# [What is being asked]
Reproduce the lines below word for word, leaving out the pictures.

# [Records]
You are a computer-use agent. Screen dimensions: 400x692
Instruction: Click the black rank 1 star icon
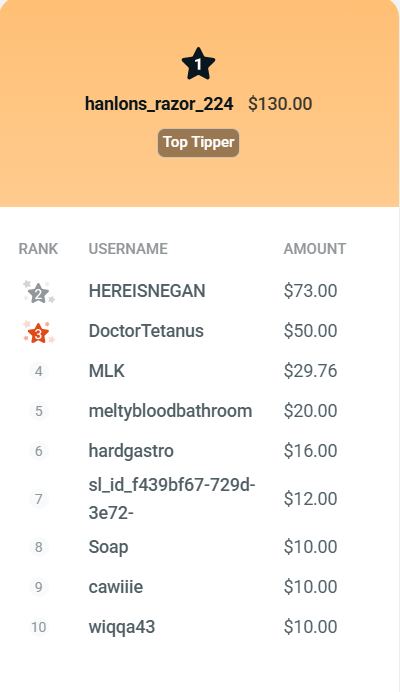coord(198,64)
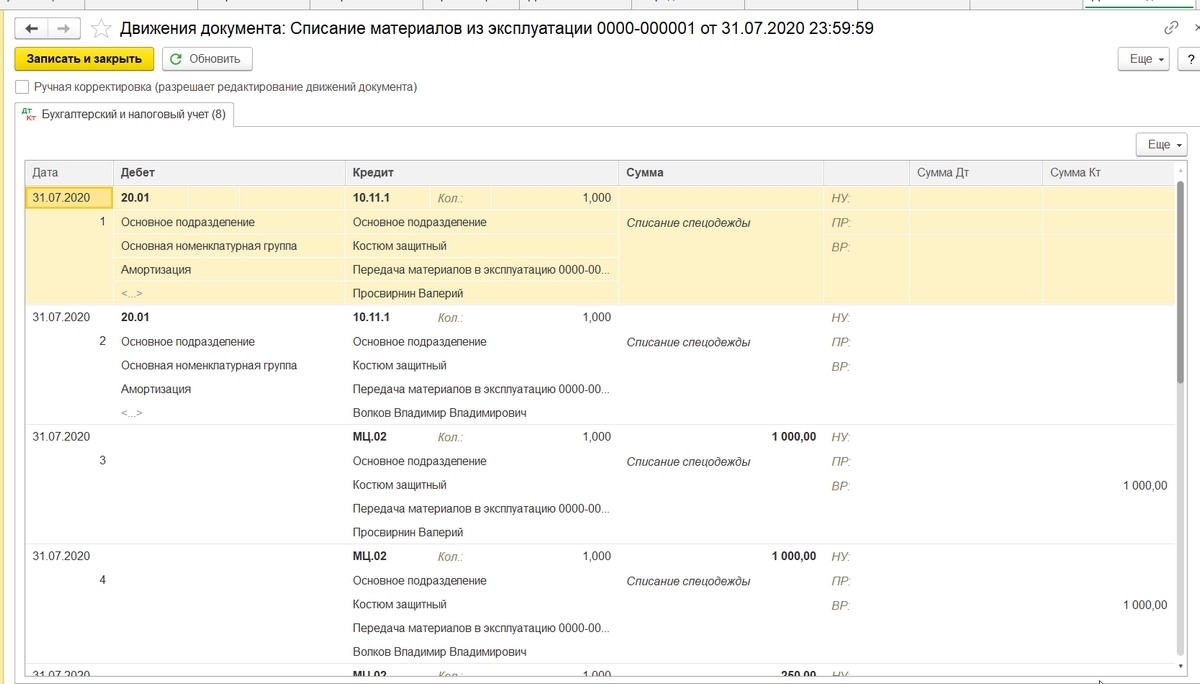Switch to Бухгалтерский и налоговый учет tab
Viewport: 1200px width, 684px height.
(x=125, y=114)
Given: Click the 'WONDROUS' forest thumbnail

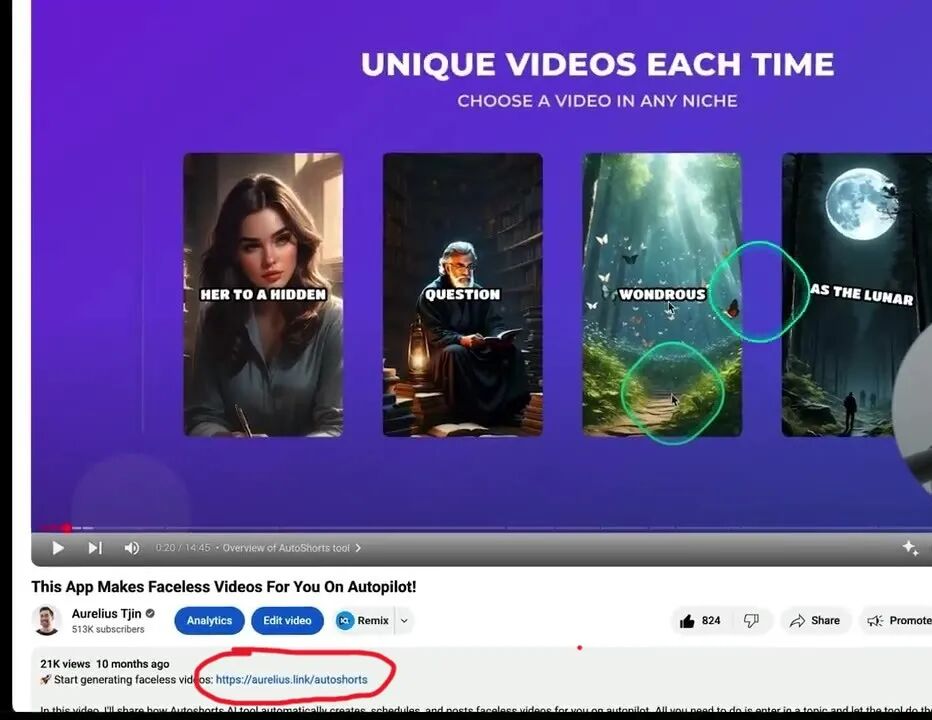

# [Reply to the exercise]
You are a computer-use agent. Screen dimensions: 400x692
Instruction: Click the black rank 1 star icon
coord(198,64)
Switch to Бухгалтерский и налоговый учет tab
Viewport: 1200px width, 684px height.
(x=125, y=114)
Given: Click the 'WONDROUS' forest thumbnail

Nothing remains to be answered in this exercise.